Reading the explanatory statement of the new law carefully, and discussing this with our legal expert on the board, the German Association for Palliative Medicine made it clear that there is no need to be afraid. Listening to and respecting patients’ wishes for hastened death is part of the palliative care remit. This does not mean that we are promoting or providing assisted suicide. Similarly, discussing options such as palliative sedation and voluntary stopping to eat and drink is part of the palliative care toolbox. As for prescribing opioids: we do not prescribe them in order to promote suicide, but to relieve pain. Even if a patient has talked about a wish for hastened death, even if he has said that he might think about taking an overdose in the future, we still do not prescribe the opioids to facilitate suicide, and it would be inhumane to stop the relief of pain or dyspnea for fear of an overdose. The baseline is: we are providing palliative care not to promote suicide, but to relieve suffering. We have just published our guidance in the Journal of the German Medical Association.
In the IAHPC work, I am astonished about the differences between countries and regions in the discussions on euthanasia and PAS. In some countries, there is so much open support for liberal regulations. For example, in Canada the right not only for physician-assisted, but also nurse-assisted suicide, has been introduced recently and we have yet to see how this translates into practice.
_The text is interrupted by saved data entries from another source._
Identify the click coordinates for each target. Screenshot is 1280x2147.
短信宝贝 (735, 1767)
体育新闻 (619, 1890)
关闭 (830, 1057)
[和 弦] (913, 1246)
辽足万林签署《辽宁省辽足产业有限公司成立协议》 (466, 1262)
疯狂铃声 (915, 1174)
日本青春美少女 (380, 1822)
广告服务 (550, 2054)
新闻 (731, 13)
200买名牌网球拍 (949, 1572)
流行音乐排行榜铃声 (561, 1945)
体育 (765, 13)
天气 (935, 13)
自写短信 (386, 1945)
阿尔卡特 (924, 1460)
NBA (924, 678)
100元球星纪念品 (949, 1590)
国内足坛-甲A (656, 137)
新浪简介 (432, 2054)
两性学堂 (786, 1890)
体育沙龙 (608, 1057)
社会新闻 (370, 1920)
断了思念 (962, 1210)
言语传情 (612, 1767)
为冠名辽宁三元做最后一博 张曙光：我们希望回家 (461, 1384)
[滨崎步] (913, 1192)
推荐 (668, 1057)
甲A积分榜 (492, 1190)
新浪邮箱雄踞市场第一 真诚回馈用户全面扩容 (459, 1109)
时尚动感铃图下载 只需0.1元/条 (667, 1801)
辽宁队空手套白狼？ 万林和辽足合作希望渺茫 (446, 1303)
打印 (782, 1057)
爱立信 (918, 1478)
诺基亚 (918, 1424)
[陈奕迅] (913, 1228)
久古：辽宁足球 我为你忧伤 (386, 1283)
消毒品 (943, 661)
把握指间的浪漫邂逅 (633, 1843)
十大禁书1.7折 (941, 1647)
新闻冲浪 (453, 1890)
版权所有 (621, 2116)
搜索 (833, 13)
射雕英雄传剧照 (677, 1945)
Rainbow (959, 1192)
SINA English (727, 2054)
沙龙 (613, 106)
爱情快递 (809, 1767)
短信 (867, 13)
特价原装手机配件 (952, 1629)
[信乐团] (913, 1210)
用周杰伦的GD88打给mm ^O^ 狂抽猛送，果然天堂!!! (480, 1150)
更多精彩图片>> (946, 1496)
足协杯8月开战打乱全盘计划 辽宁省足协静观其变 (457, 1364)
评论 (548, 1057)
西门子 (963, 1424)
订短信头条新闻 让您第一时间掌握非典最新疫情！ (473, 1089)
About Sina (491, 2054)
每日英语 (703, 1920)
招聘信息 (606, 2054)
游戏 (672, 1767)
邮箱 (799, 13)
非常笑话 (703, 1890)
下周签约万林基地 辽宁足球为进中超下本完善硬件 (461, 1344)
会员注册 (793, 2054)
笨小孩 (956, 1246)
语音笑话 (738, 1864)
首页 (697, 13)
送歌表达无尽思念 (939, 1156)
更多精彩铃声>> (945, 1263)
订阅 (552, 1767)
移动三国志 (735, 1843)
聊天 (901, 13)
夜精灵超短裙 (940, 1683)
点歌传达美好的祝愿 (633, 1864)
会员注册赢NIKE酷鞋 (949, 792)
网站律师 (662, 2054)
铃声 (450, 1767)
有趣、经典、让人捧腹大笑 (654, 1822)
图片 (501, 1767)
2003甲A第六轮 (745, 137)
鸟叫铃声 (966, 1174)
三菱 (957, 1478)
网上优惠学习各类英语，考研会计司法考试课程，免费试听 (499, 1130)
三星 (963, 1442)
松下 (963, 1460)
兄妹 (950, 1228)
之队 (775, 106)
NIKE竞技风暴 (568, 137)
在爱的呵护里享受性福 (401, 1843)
More shockingly, Colombia has introduced a right for euthanasia (or rather confirmed an older right in court), but the country has only some pioneer palliative care services, access to opioids is severely limited or non-existent, and I am afraid that patients who are suffering will ask for euthanasia because opioids are not available. Talking to colleagues in resource-poor settings, I also hear that there are very few requests for euthanasia or PAS and, if so, then these requests are caused by unrelieved suffering. The IAHPC focus of work is on developing countries, and in this setting there seems to be absolutely no need for euthanasia or PAS, as long as there are so many unmet palliative care needs.
So let us not get side-tracked by the discussion on euthanasia or assisted suicide, but let us stick firmly to our position that both have no place in palliative care!